*Instructions to follow*
Please copy out each line of the entries in which "Click" appears.

*Materials provided*
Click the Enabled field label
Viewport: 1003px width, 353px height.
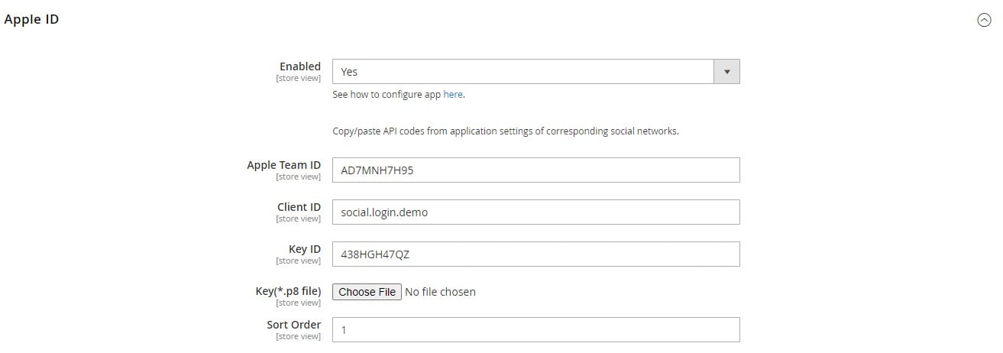[300, 66]
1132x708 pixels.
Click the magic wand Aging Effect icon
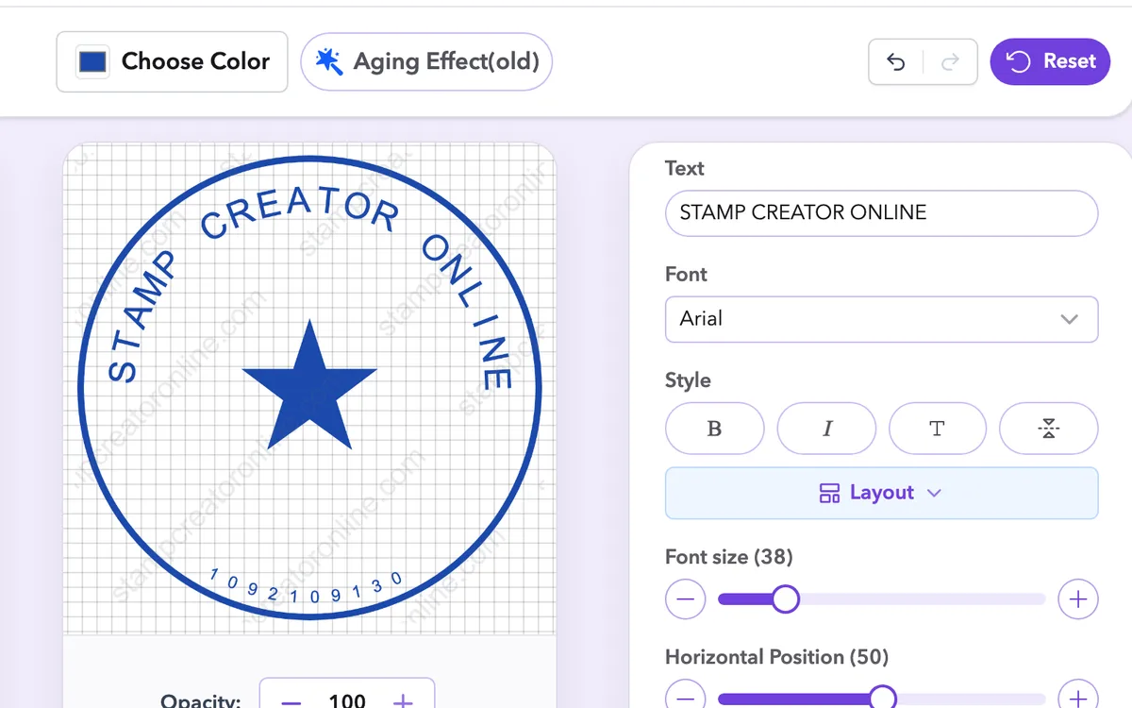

*Your response*
Click the Enabled field label
Click the magic wand Aging Effect icon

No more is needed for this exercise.